*Kaynak*.
——————————
Saygıdeğer Arkadaşlarım
Personel sınıfı ile karargahlarda görev yaptım. Assubaylarla ilgili düşüncelere, sorunlara, çözüm konusundaki bakış açılarına şahit oldum ama ne yazık ki bu ön yargıların, düşmanca tavrın nedenini sizler gibi ben de çözemedim…
Kimdik biz? İşgal ordusunun assubayları mı, TSK’nın sırtında bir kambur mu, TSK düşmanı mı, Başbakanın deyimi ile orduda yan gelip yatanların temsilcileri mi?
Bizde eksik görülen neydi? Tahsilimizi, okullarımızdaki müfredat programlarını, statümüzü hâttâ fiziki yapımızı bizler mi tayin ve tespit ediyorduk? Bunların hepsinin yanıtı tek kelime ile HAYIR olduğuna göre bu ön yargıların, tahakküm hâttâ bazıları tarafından aşağılanmaya çalışılmak ve haksızlığın ötesinde düşmanca tavrın nedeni neydi?
Suçumuz hiyerarşiye saygı içinde başkalarına altın tepside sunulduğu gibi imtiyaz değil sadece adalet, eşitlik ve insan onuruna saygı talep etmemiz, bu ülkeyi ve ordumuzu tüm haksızlıklara rağmen uğrunda ölecek kadar sevmemiz mi suçtu?
——————————
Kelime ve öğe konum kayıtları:

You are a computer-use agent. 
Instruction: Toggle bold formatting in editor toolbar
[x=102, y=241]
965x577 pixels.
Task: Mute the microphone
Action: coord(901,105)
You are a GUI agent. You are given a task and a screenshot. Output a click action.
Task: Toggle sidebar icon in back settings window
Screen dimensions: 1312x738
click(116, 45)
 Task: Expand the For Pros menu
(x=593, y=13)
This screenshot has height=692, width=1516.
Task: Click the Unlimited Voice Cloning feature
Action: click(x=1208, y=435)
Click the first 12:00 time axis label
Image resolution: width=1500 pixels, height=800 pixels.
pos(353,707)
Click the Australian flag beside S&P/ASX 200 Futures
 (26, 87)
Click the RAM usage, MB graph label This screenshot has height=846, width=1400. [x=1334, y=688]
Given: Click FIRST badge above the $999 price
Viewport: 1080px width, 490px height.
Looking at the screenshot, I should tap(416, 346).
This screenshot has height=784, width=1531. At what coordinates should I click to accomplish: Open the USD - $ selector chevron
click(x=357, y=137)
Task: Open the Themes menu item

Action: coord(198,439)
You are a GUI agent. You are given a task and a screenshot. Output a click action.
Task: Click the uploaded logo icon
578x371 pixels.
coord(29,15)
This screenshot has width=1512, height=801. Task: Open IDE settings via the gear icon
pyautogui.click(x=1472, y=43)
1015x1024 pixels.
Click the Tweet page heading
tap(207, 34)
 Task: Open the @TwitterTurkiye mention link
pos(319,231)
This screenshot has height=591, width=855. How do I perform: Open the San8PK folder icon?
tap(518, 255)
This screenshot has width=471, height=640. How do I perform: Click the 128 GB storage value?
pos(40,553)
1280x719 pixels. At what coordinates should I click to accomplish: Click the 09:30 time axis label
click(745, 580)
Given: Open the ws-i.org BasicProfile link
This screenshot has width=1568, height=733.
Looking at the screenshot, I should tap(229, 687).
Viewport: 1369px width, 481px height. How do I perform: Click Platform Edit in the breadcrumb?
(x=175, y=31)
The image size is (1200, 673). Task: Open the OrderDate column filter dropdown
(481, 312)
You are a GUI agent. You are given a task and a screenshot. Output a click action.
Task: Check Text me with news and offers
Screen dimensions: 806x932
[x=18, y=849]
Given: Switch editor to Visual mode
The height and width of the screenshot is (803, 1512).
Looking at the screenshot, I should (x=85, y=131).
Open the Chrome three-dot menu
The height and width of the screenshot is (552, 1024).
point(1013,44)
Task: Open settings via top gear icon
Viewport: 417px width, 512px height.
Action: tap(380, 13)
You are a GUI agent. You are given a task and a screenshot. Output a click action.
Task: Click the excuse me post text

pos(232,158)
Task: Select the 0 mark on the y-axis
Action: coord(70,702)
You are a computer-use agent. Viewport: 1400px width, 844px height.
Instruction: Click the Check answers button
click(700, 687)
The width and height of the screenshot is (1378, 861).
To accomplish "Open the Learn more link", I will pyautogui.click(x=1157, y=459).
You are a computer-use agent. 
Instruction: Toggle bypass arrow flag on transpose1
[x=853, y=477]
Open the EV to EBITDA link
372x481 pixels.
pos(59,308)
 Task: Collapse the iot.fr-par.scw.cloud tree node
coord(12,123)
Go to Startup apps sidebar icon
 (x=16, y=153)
——————————
*Yapılacak İşler*.
- a) Assubaylarla ilgili yazıya göre aşağıdaki soruları yanıtlayın:
(i) Yazar hangi sınıfta ve nerelerde görev yaptığını belirtiyor?
(ii) Başbakanın deyimine göre assubaylar kimlerin temsilcileri sayılıyor?
(iii) Yazara göre assubaylar imtiyaz yerine neleri talep ediyor?
- b) Assubaylarla ilgili yazıda "Bizde eksik görülen" sözlerinden "tavrın nedeni neydi?" sözlerine kadar olan kısmı aynen yazın.
Satırlar, metinden bağımsız ayrı bir malzemedir.

*Verilen Yanıtlar*.
- a)
(i) Personel sınıfında, karargahlarda.
(ii) Orduda yan gelip yatanların.
(iii) Adalet, eşitlik ve insan onuruna saygı.

- b)
Bizde eksik görülen neydi? Tahsilimizi, okullarımızdaki müfredat programlarını, statümüzü hâttâ fiziki yapımızı bizler mi tayin ve tespit ediyorduk? Bunların hepsinin yanıtı tek kelime ile HAYIR olduğuna göre bu ön yargıların, tahakküm hâttâ bazıları tarafından aşağılanmaya çalışılmak ve haksızlığın ötesinde düşmanca tavrın nedeni neydi?